### Document
## Begin

On Easter morning, believers gather near the temple to solemnly greet the sunrise. An Easter candle is lit in the church, pins are stuck into it, symbolizing the wounds of Christ. Then the candle is carried through the whole church so that the worshipers can light their candles from it. On the eve of the festive dinner, houses are decorated with flowers and figures of Easter bunnies. A basket of white lilies is placed in the middle of the table, and colorful Easter eggs are placed in the corners. Traditional Easter dishes are meatballs with honey and garlic, baked ham, sausages or bacon, vegetable salad, potatoes in rosemary and garlic oil. The main decoration of the Easter table is a baked stuffed lamb.

## End

### Given material
## Begin

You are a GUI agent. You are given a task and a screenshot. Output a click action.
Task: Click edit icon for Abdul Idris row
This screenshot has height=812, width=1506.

## End

### What this task involves
Continue the text on Easter customs starting after its final sentence.

### Answer
The symbols of English Easter are Easter eggs and the Easter bunny, which was considered a constant companion of the beautiful goddess of dawn and spring, Eostre. English children are confident that if they have behaved well throughout the year, the Easter Bunny will definitely bring them a festive basket with chocolate eggs and other goodies. In the UK, it is generally accepted to exchange not real, but chocolate eggs with caramel filling or souvenirs in the form of Easter eggs.
I must say that English children and young people do not delve too much into the religious origins of Easter, for them it is, first of all, a fun and amusing holiday.